I JUST COUGHED IT OUT.

T
NOT TUFF ENUFF.

C
GO BUY SOME ROBITUSSIN.

T
THEY NEED TO LISTEN TO THAT SONG ACTUALLY.

“ARE YOU TUFF ENUFFFFFFFFFFFFFF”

AND THE ANSWER IS MOST LIKELY, “NO.”

C
HAHAHAHA

T
SO WHAT THEY NEED TO DO

IS

#1 WATCH NAVY SEALS STARRING CHARLIE SHEEN.

#2 GET CHUCK NORRIS’S TOTAL GYM AND GET TO WORK.

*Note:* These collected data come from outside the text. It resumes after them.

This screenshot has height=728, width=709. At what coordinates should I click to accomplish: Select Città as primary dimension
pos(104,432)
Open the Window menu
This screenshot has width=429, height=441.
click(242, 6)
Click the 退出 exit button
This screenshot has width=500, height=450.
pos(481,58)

THAT’S MY HEALTHCARE PLAN.

WORKS FOR ME.

IT’S CALLED TUFF ‘N STUFF HMO.

C
HAHAHAHAHA

IT CAN’T BE CALLED HMO THOUGH BECAUSE THAT’S TOO CLOSE TO HOMO.

CALL IT BAMO

BAD ASS MAINTENANCE ORGANIZATION

OR BAMMO.

T
GOOD POINT.

C
BAD ASS MUTHAFUCKAAAA MAINTENANCE ORG

T
THE FIRST THING THAT HAPPENS WHEN YOU GO TO THE DOCTOR AND ASK TO GET TREATED IS THE ADMINISTRATIVE ASSISTANCE SLAPS YOU IN THE FACE.

C
HAHAHAHAHAHA

THEIR QUESTIONNAIRE HAS A SINGLE QUESTION: “WHAT’S YOUR EXCUSE?”

T
HAHAAHAH

THIS IS THE SONG I WAS REFERENCING http://www.youtube.com/watch?v=EviIu2YqVyg

APPARENTLY TUFF MEANS WEARING A BERET AND BEING 50 POUNDS OVERWEIGHT.

WAIT, HE’S ONLY 15 POUNDS OVERWEIGHT. HE JUST HAS ONE OF THOSE SWOLLEN FACES.

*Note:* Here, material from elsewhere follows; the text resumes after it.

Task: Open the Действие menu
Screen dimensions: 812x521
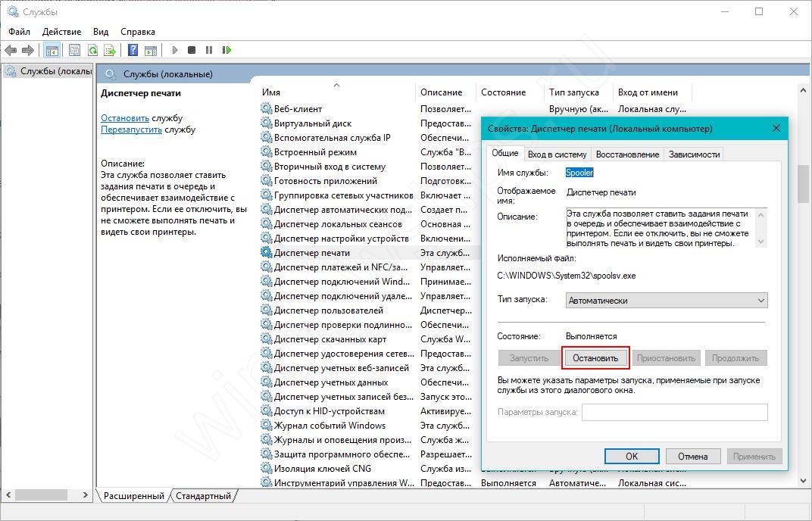Action: [x=61, y=32]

THIS IS A SONG FOR OLD GUYS WHO ARE DRAINING THEIR RETIREMENT ON SOME OLD ASS MUSCLE CAR IN A DESPERATE ATTEMPT TO RECAPTURE THE ONE TIME IN THEIR LIFE THEY HAD HOPE.

C
THIS SONG IS DISGUSTING.

I SWEAR IT WAS IN A MOVIE.

T
THANKFULLY WHEN IM 45 ALL I WILL HAVE TO DO IS BUY A PLAYSTATION, COOL RANCH DORITOS, AND RC COLA AND PLAY XENOGEARS.